The people in the study had tests of their cognitive skills – memory and thinking skills – each year for up to 19 years.
Each year, people in the study also had a magnetic resonance imaging (MRI) scan.
The researchers looked for a certain type of change in the brain called white matter hyperintensitivity, which shows up as a bright signal on an MRI.
These bright signals are known to show areas with vascular problems - where blood vessels are not working properly.
During the study, 134 people developed MCI, which is memory loss that is worse than normal aging but less severe than Alzheimer’s Disease.
On average, 10.6 years before the symptoms of MCI appeared, the amount of bright signals in the MRI were on the rise.
Of the people who developed MCI, 63 died and had an autopsy. Of these, 28.5 percent had Alzheimer’s Disease, and 24 percent had Alzheimer’s Disease and signs of vascular disease.

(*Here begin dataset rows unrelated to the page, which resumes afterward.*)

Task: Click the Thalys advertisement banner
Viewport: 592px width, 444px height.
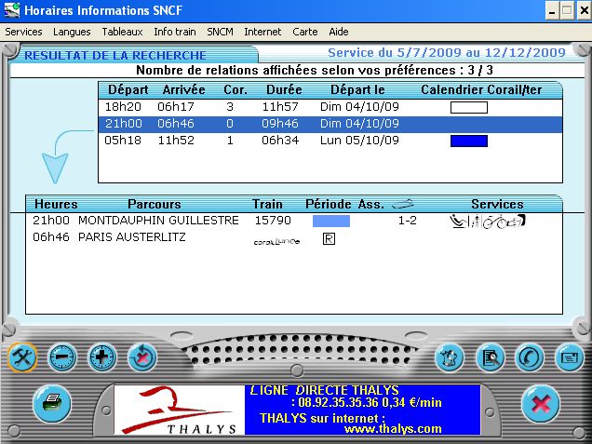Action: pos(297,410)
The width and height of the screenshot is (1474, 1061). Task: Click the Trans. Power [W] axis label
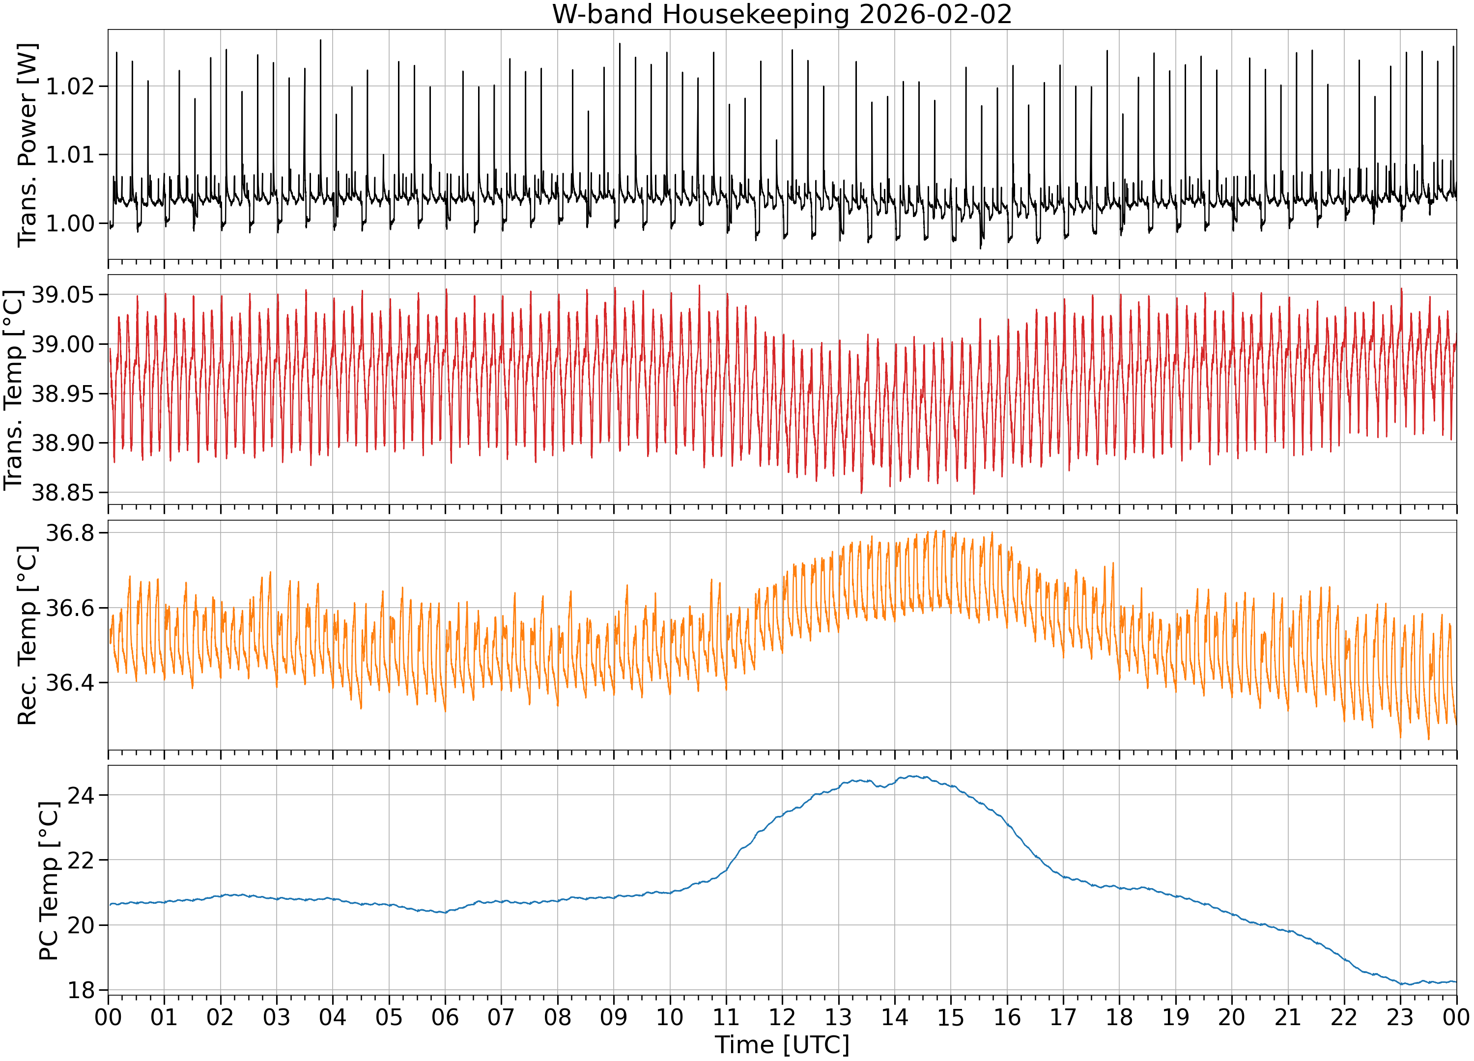(x=28, y=145)
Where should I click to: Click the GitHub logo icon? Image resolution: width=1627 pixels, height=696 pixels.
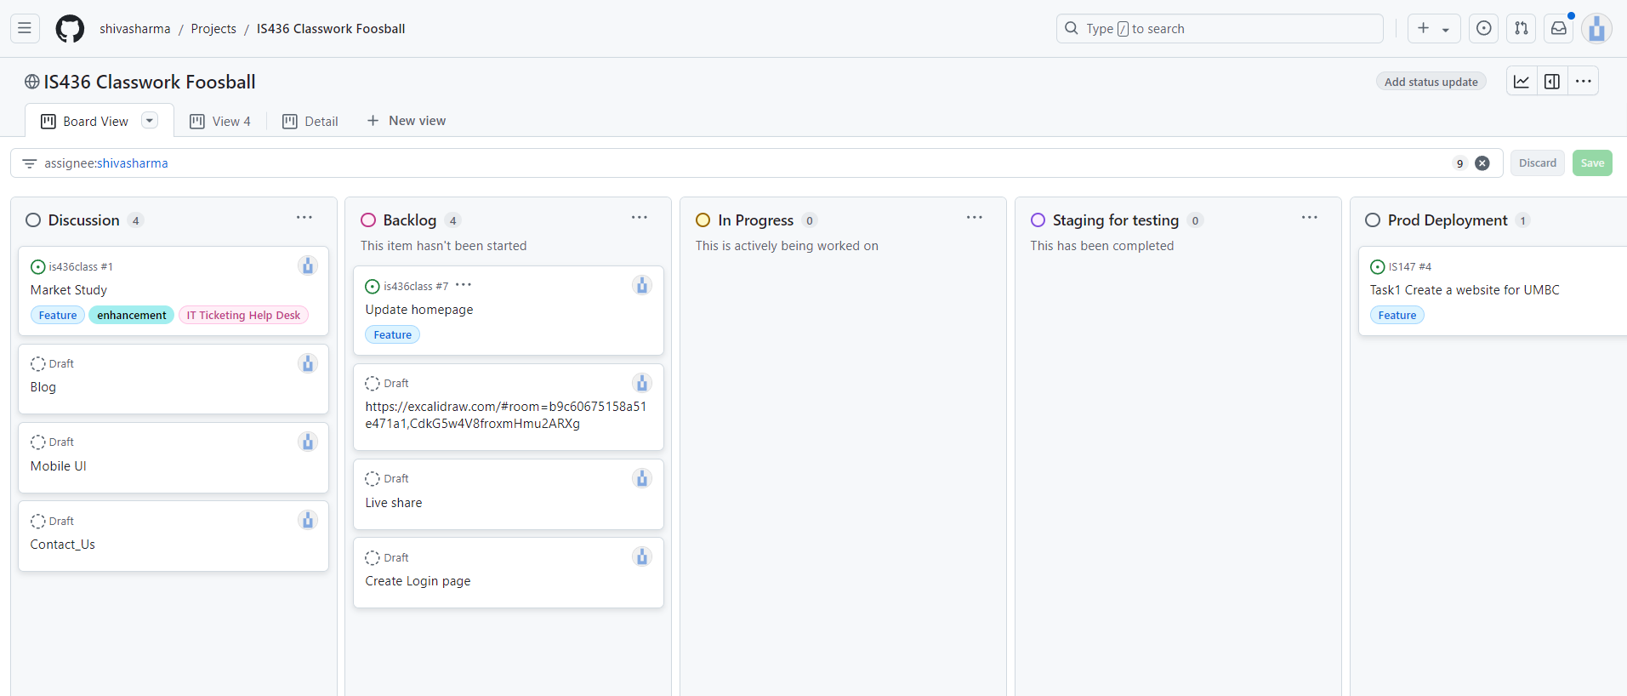(70, 29)
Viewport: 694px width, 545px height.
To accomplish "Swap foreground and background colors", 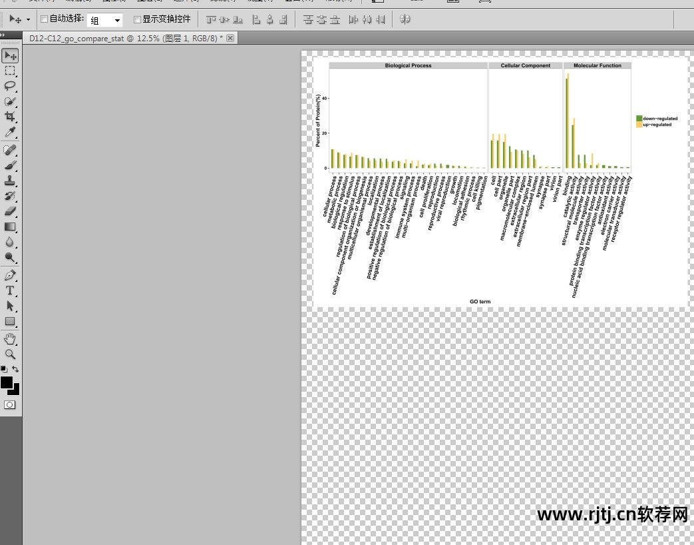I will point(15,369).
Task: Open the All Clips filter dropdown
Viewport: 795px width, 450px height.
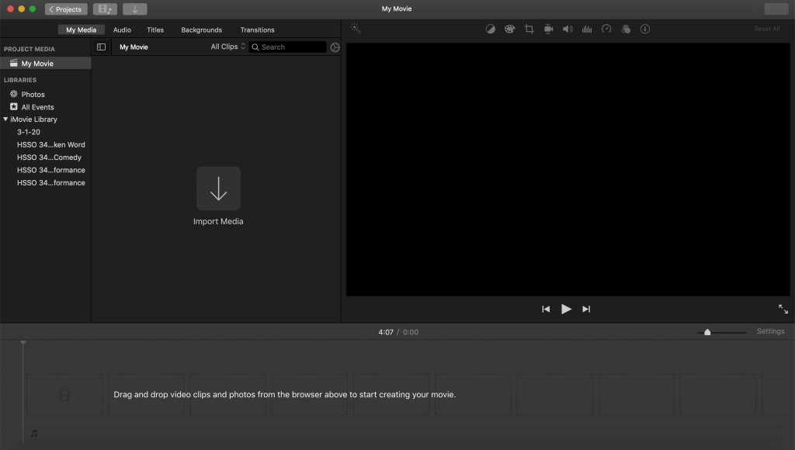Action: (228, 47)
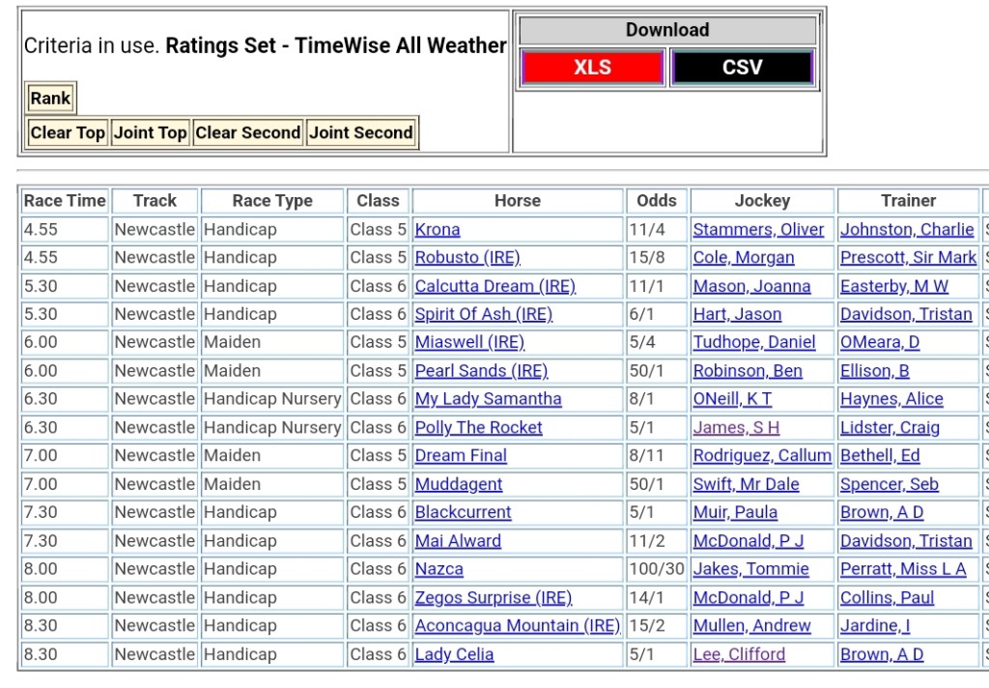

The authors concluded that increases in these bright signals show up way before symptoms of cognitive decline. Tracking changes in bright signals may help doctors to catch cognitive decline early and start treatments.
This research also points to the fact that vascular issues may play a role in the development of MCI or Alzheimer’s.
It is not clear whether the vascular problems that create bright signals on the MRI are caused by dementia or if they are a risk factor for dementia.
These bright signals are also more likely to appear in an MRI as people age even when they do not have memory problems.
MRIs are expensive, so using them to track brain changes may not be feasible for most people.
This study was published August 21 in Neurology. One of the authors has served on advisory committees for Eli Lilly and Janssen.